_Text excerpt:_
-=-=-=-=-

26 March 2009
Click here for a story from NPR’s “All Things Considered” about Digital Rights Management (DRM) issues in the e-book industry.
The question is whether DRM protects authors and publishers, or if it limits potential audiences. In the music industry, some argue, laxness about DRM is what crippled record companies and kept artists from making money. Others argue that the more widely and easily available an artist’s work, the more likely the word will spread and sales will increase.
Everything topsy turvy, the commerce of books in flux.
23 March 2009
My dear editor Alexis Gargagliano is featured in a “Q&A With Four Young Editors” article in the March/April issue of Poets & Writers Magazine.
On the topic of self-promotion, Alexis says this:
I think there’s a stigma that it’s a negative thing. It’s really an extension of that deep involvement we were talking about earlier [in the conversation]. It’s about being really passionate about your book. It’s a way to figure out how to make the world of your book bigger, and to give other people access to it. I think it’s helpful if authors can wrap their heads around looking at it from a different perspective. I have a lot of authors who are afraid to go out there. They think it’s about them. It’s actually about the book. It’s about the writing. It’s not about you personally.

-=-=-=-=-

_Provided material:_
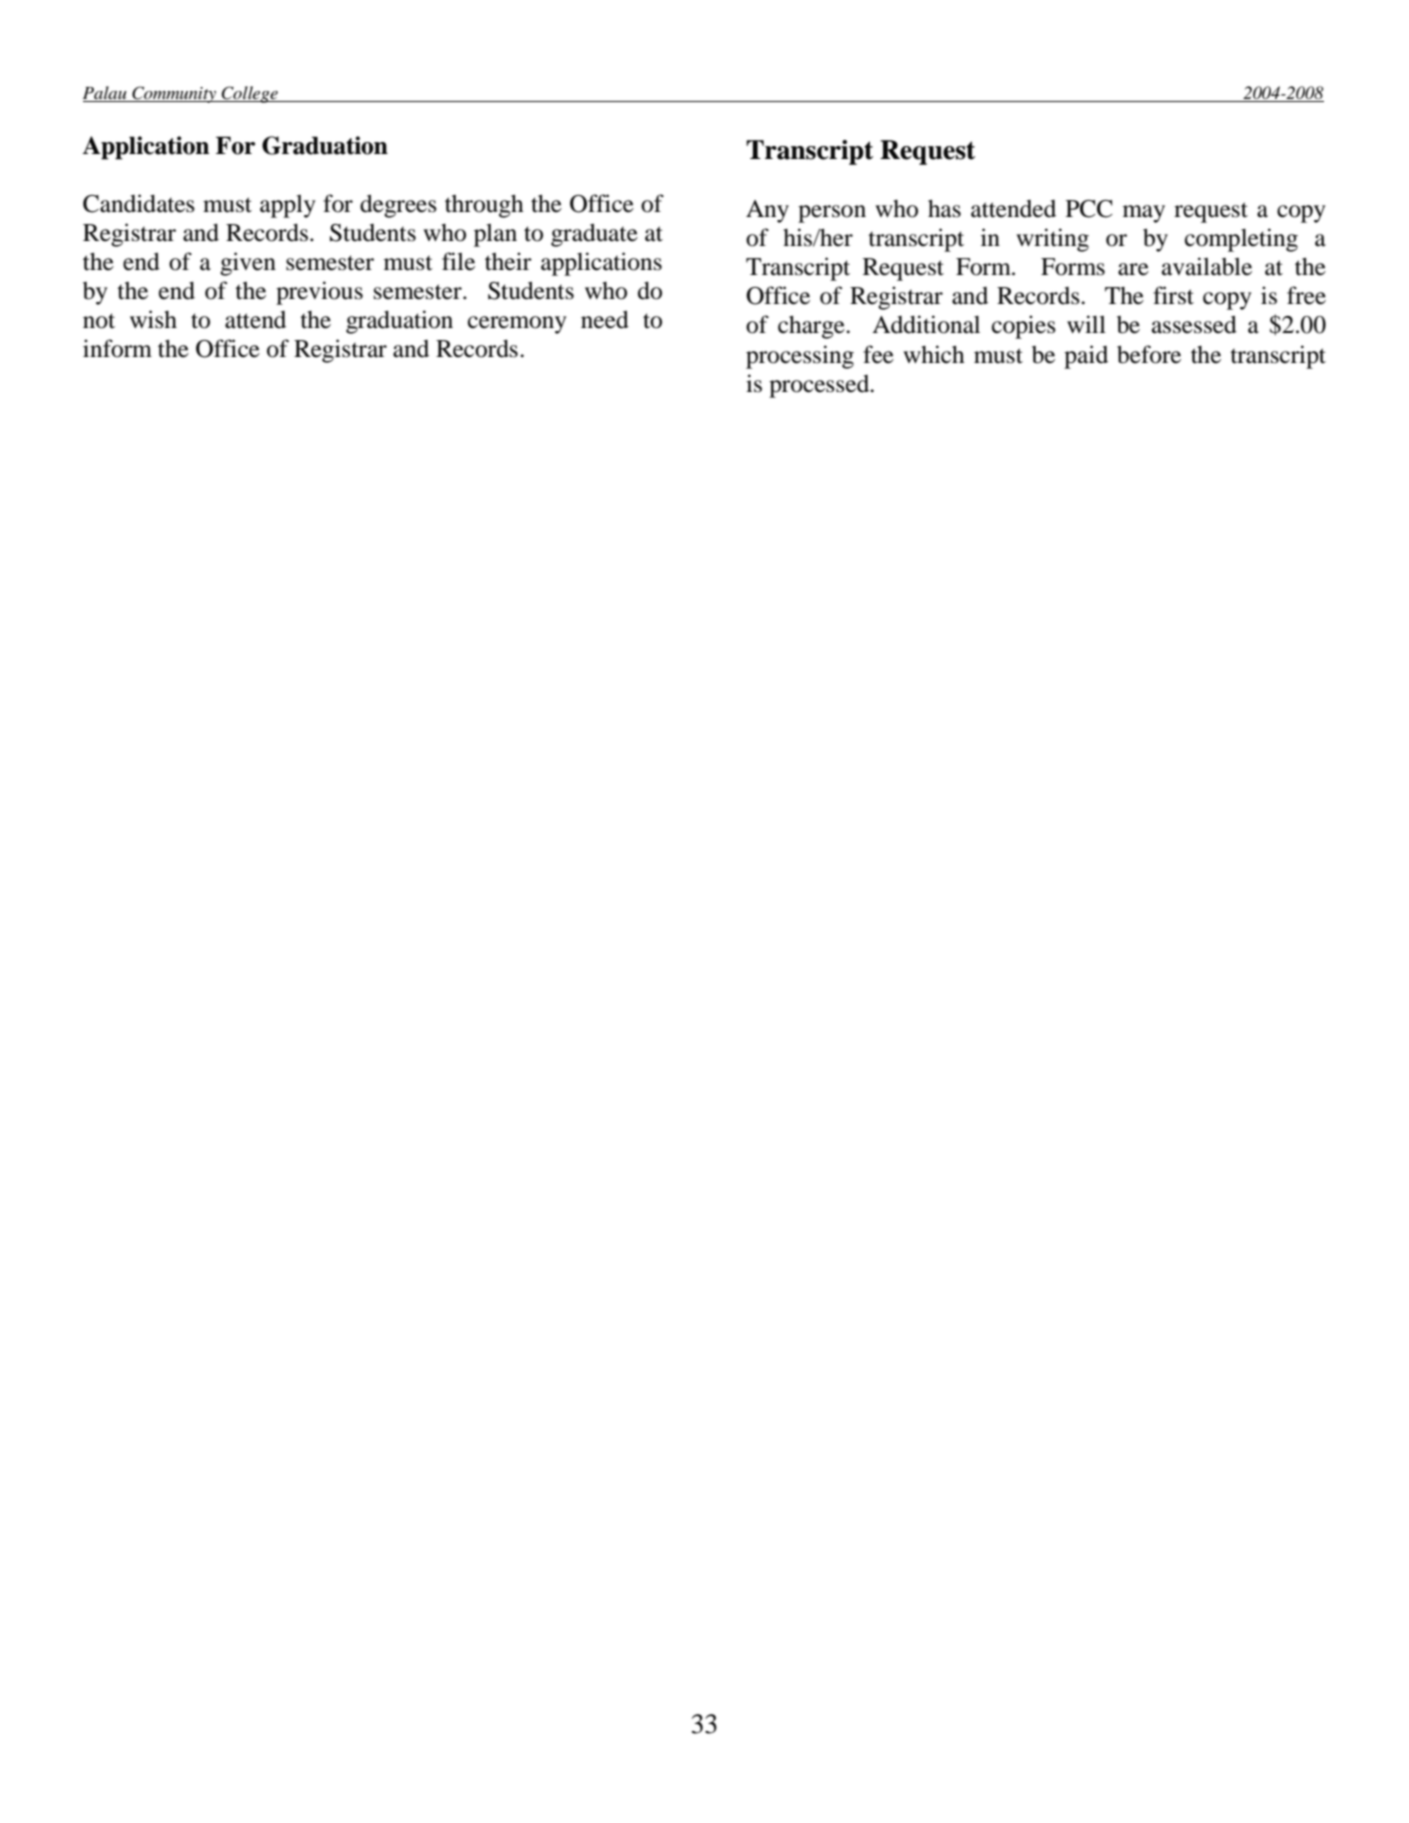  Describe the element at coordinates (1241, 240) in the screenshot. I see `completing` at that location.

-=-=-=-=-

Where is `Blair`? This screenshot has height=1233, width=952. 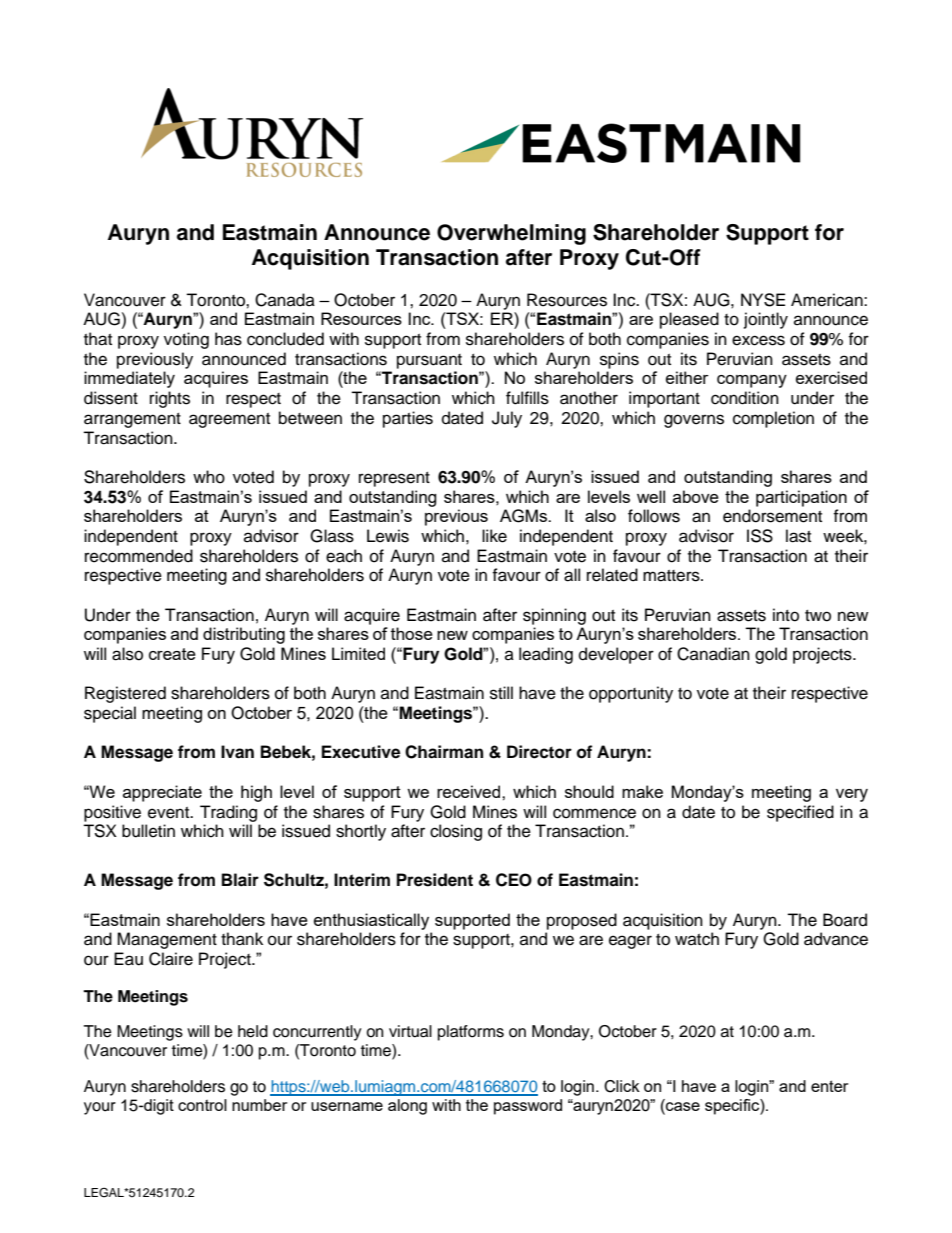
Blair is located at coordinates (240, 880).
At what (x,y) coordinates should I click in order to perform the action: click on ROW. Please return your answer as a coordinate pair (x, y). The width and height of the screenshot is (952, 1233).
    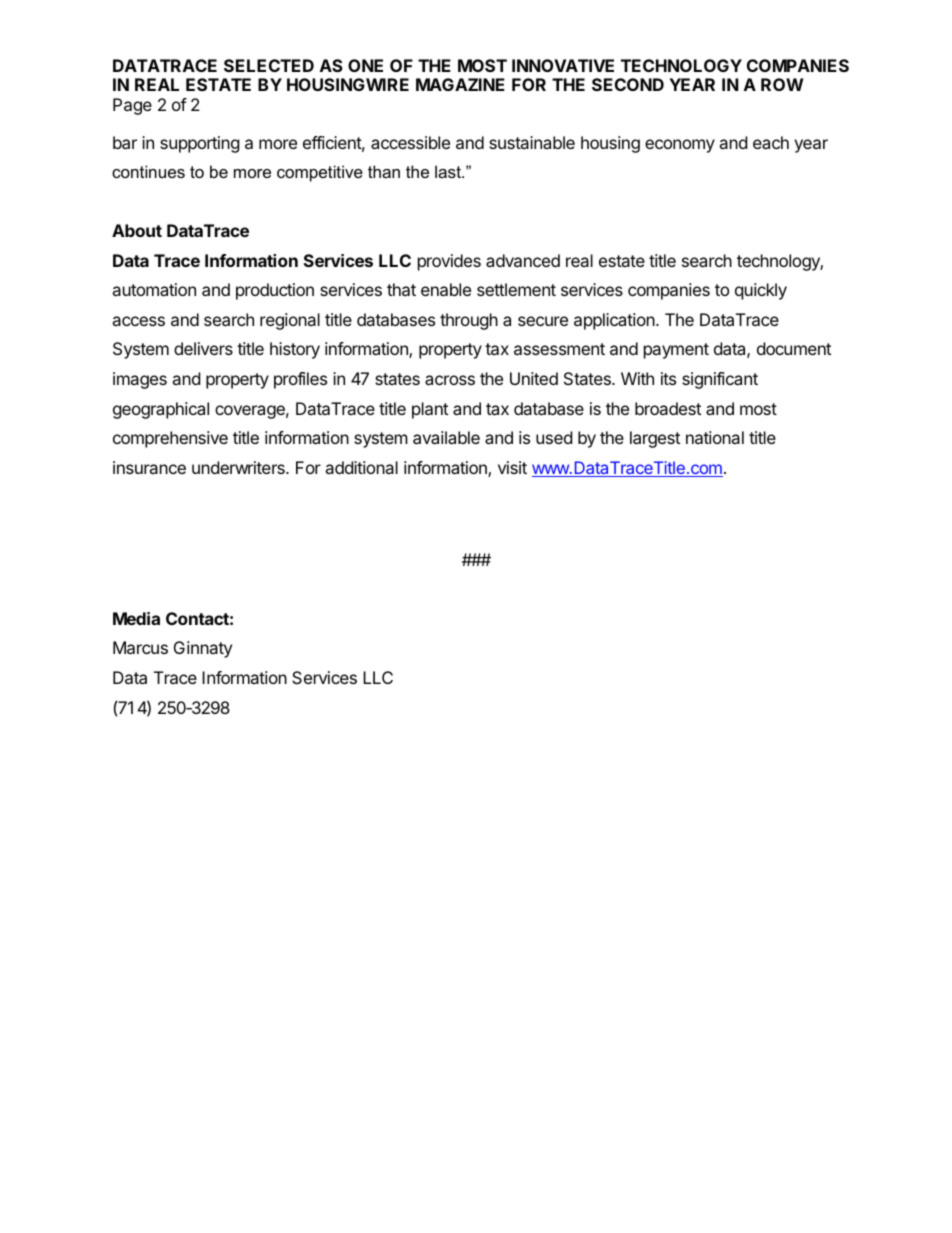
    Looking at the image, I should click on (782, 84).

-=-=-=-=-

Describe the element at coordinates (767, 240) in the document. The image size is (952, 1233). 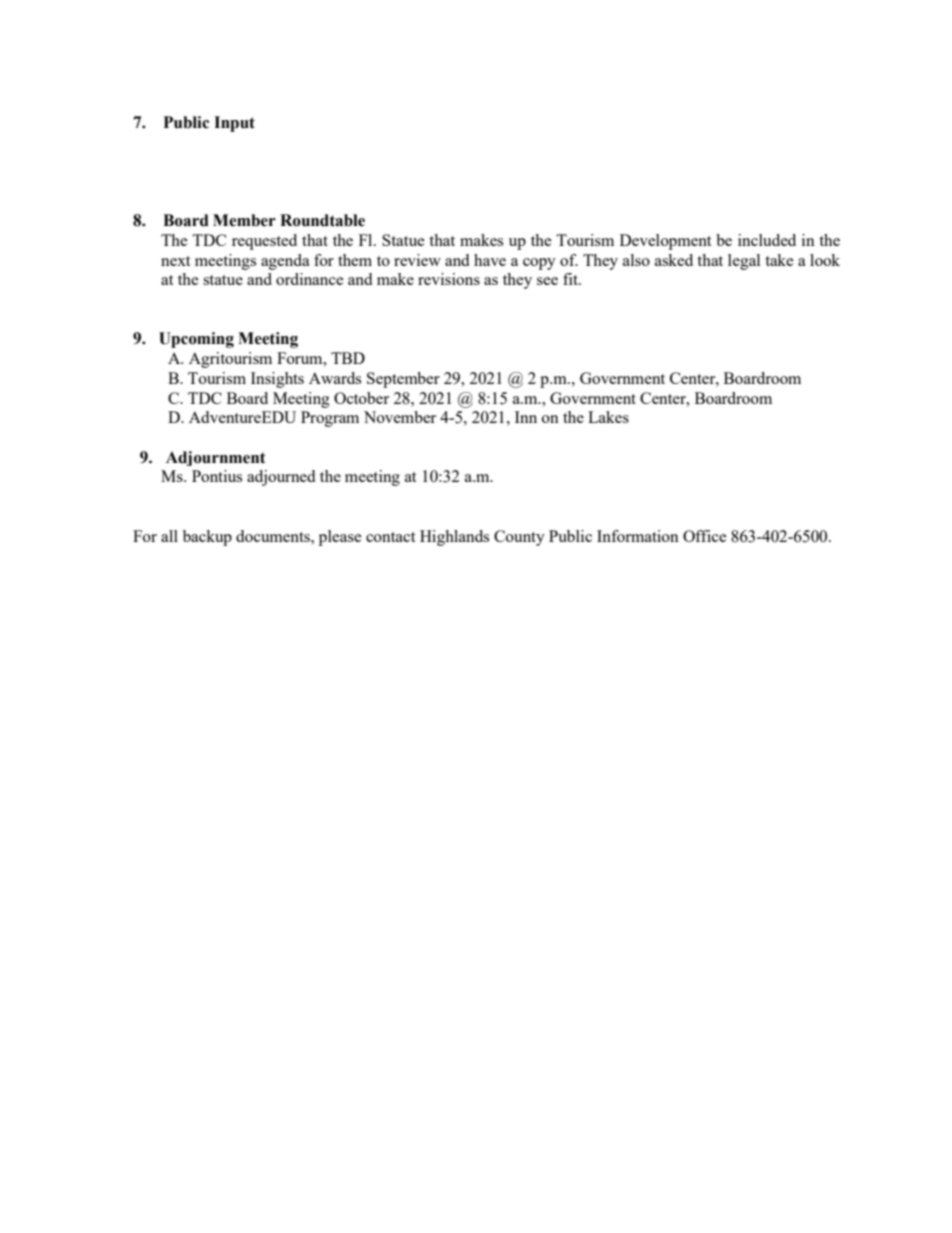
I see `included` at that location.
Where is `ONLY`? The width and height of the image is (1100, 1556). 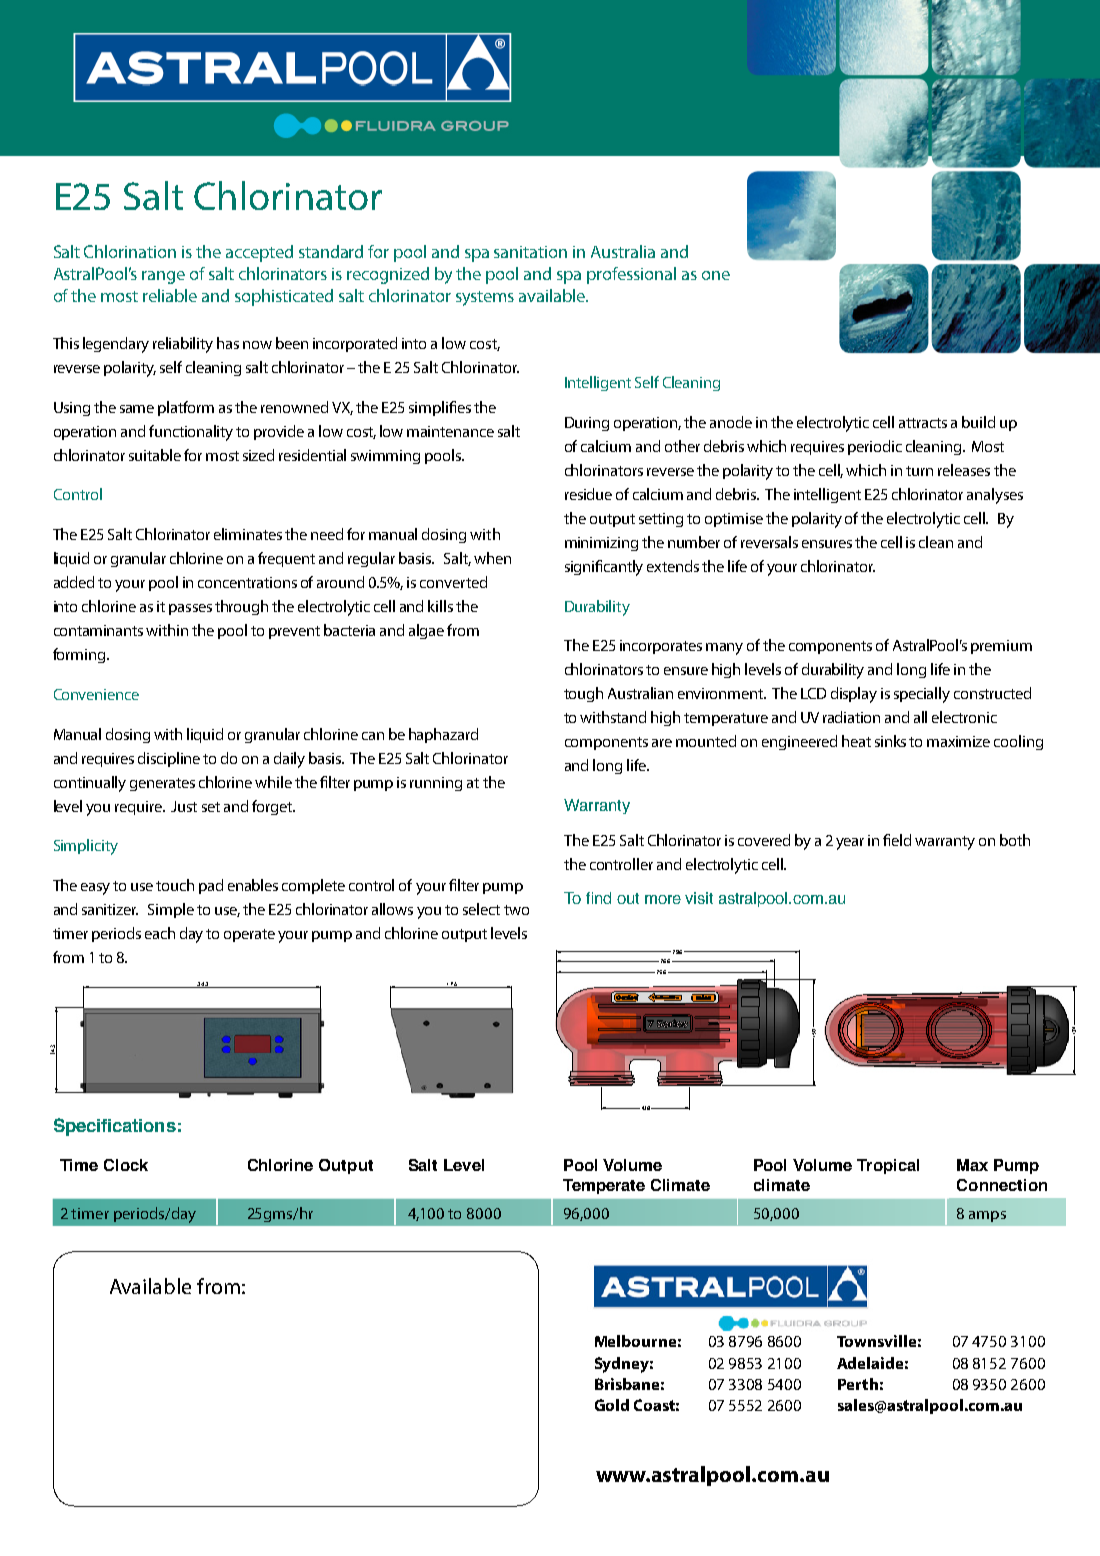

-=-=-=-=-

_Set exercise:_ Repeat everything in the blog posts from "The question is" down to "sales will increase.". Rely only on the blog posts, not the material.

_The response:_
The question is whether DRM protects authors and publishers, or if it limits potential audiences. In the music industry, some argue, laxness about DRM is what crippled record companies and kept artists from making money. Others argue that the more widely and easily available an artist’s work, the more likely the word will spread and sales will increase.